▶ _Task goal_
Set each entry down verbatim, omitting images.

━━ Entries shown ━━

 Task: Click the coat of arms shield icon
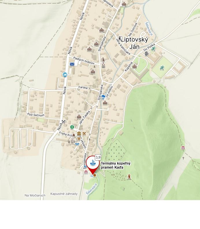tap(120, 38)
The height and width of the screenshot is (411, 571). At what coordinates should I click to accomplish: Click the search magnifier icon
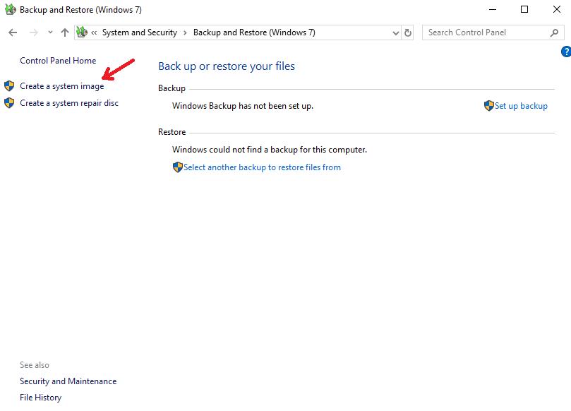click(554, 32)
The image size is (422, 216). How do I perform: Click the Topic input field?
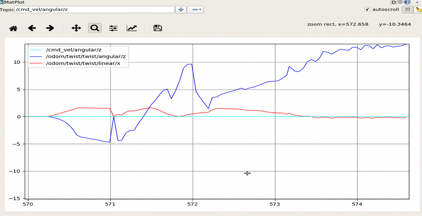(94, 9)
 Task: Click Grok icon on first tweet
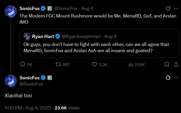[168, 8]
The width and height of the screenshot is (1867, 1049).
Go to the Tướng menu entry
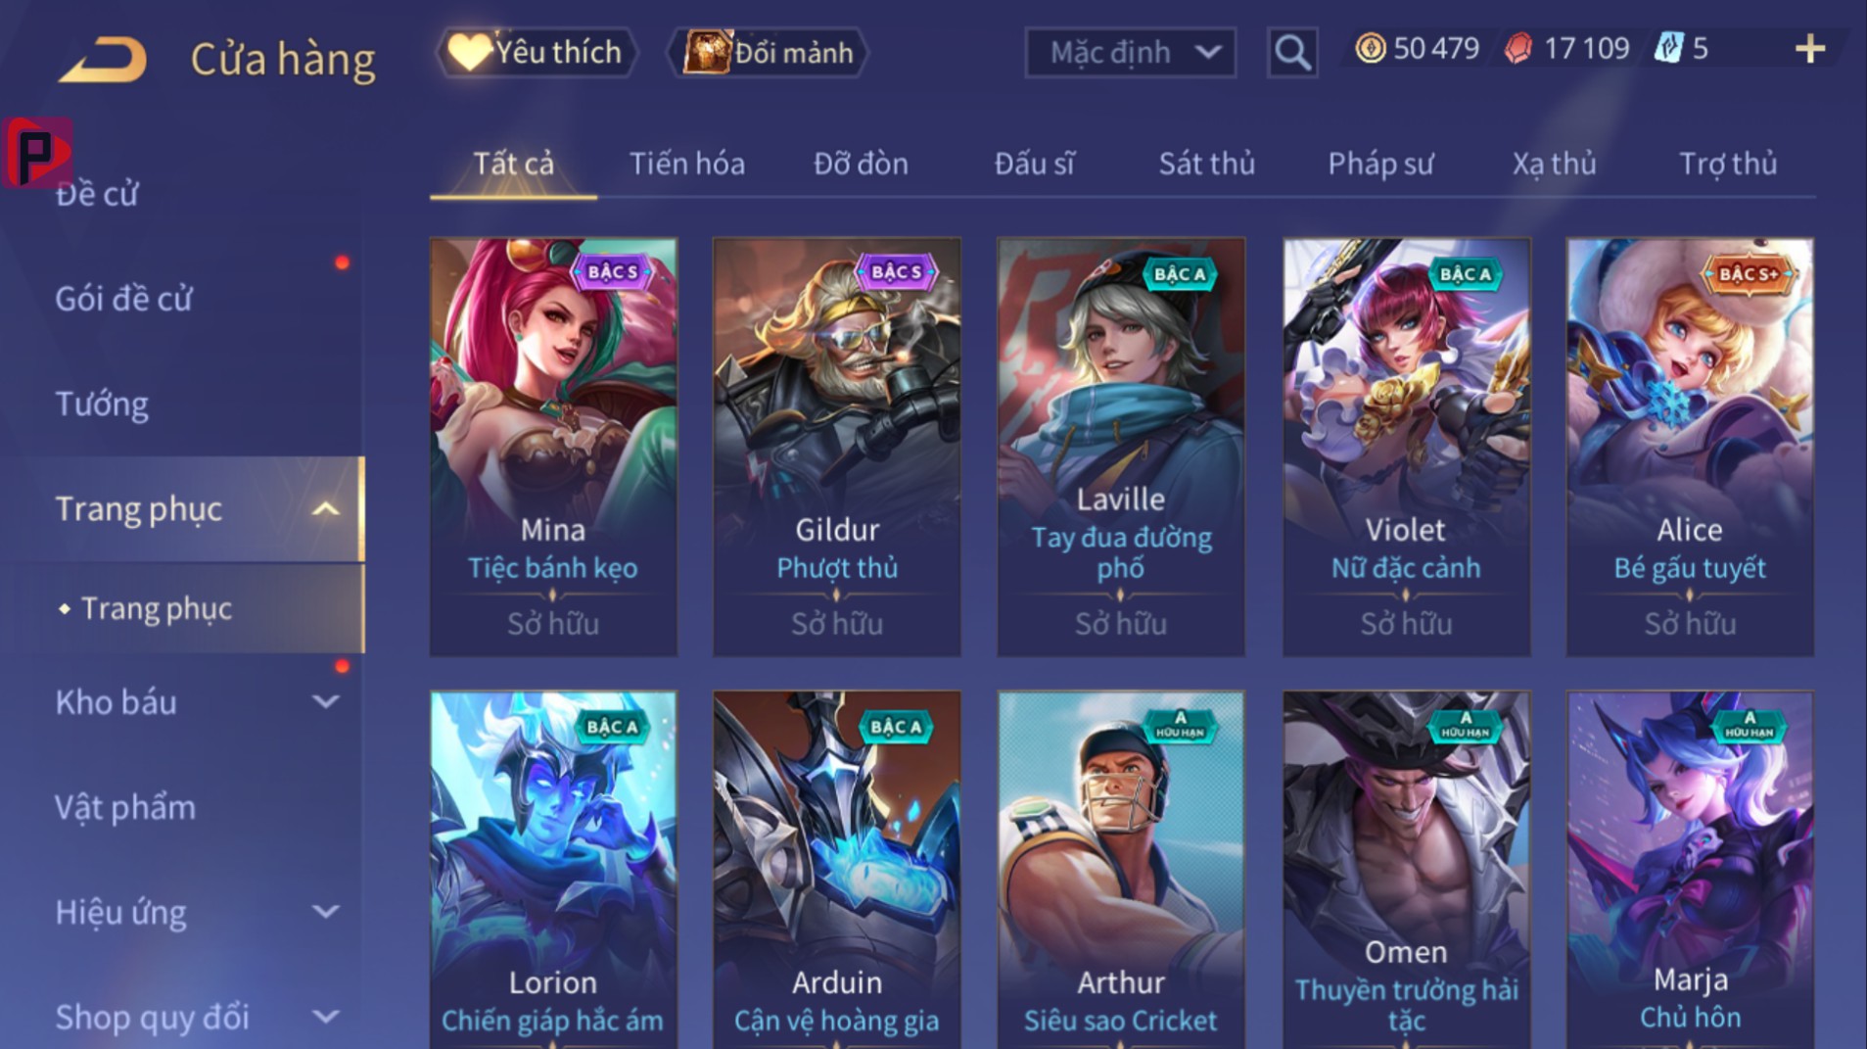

━━━

▶ _Solution for this exercise_
 Task: Click the coat of arms shield icon
tap(120, 38)
The height and width of the screenshot is (411, 571). At what coordinates should I click to accomplish: Click the search magnifier icon
click(554, 32)
The image size is (422, 216). How do I perform: Click the Topic input field?
(94, 9)
 Task: Click Grok icon on first tweet
[168, 8]
The width and height of the screenshot is (1867, 1049).
Go to the Tướng menu entry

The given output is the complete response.